Your task:
Tally how many lines in the data below contain the string "resolution". Reply with the number alone.

Given records:
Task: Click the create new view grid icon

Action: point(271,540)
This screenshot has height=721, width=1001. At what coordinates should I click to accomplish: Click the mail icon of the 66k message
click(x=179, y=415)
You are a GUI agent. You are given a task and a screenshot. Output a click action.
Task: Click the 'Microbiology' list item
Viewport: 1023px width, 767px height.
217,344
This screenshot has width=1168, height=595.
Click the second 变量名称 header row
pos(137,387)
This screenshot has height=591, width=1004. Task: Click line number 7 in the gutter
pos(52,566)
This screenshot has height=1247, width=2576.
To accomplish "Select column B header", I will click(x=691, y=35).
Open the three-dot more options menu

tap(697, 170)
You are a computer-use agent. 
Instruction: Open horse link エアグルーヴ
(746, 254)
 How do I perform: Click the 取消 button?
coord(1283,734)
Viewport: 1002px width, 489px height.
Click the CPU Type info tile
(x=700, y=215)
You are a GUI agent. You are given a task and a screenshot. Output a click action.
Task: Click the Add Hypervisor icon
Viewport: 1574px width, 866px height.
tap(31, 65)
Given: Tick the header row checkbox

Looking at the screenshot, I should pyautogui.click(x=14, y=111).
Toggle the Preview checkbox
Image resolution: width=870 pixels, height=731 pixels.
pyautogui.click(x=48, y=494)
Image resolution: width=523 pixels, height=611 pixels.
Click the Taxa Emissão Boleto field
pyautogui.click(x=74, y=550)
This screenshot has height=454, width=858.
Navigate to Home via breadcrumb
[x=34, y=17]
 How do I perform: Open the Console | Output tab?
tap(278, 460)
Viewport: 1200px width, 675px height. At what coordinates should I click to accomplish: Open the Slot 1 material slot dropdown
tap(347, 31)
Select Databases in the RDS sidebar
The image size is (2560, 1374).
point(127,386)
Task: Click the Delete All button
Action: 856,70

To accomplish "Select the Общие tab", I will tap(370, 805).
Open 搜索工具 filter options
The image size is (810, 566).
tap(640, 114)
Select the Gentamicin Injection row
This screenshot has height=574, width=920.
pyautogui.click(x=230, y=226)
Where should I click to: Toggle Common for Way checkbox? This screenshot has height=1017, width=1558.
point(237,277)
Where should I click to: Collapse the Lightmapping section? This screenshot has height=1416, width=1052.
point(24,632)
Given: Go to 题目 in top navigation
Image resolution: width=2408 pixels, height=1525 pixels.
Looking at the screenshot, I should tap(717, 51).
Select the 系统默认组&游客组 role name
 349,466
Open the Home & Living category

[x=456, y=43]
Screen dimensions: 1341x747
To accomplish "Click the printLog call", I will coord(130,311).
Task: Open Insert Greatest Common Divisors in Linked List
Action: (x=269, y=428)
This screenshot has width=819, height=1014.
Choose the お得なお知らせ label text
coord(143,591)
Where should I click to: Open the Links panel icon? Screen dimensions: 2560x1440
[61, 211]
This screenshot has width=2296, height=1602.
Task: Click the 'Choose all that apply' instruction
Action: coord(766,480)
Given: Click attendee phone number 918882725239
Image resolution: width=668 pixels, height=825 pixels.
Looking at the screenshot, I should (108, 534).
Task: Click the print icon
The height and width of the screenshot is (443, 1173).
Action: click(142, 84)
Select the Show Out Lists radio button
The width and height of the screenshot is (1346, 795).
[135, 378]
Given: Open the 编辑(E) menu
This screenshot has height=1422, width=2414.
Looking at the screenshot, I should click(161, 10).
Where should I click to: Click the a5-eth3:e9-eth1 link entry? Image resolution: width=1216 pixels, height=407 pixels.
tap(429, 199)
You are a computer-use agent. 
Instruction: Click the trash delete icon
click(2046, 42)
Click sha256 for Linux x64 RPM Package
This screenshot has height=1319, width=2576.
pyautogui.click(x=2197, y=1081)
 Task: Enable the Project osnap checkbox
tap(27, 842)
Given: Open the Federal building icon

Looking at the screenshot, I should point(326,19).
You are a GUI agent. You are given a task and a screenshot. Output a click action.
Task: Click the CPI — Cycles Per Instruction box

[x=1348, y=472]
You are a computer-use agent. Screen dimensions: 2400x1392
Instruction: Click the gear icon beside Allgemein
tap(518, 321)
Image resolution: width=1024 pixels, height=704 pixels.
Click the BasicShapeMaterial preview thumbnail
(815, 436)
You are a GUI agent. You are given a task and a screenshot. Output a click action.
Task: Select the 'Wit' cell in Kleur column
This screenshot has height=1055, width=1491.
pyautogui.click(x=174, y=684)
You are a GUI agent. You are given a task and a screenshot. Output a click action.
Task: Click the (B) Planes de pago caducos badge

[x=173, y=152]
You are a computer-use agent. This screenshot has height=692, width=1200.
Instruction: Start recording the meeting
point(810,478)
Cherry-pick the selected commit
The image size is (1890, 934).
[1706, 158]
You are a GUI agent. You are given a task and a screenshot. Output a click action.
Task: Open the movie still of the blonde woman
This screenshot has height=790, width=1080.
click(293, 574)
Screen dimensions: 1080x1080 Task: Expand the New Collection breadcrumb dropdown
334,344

Answer for this exercise:
6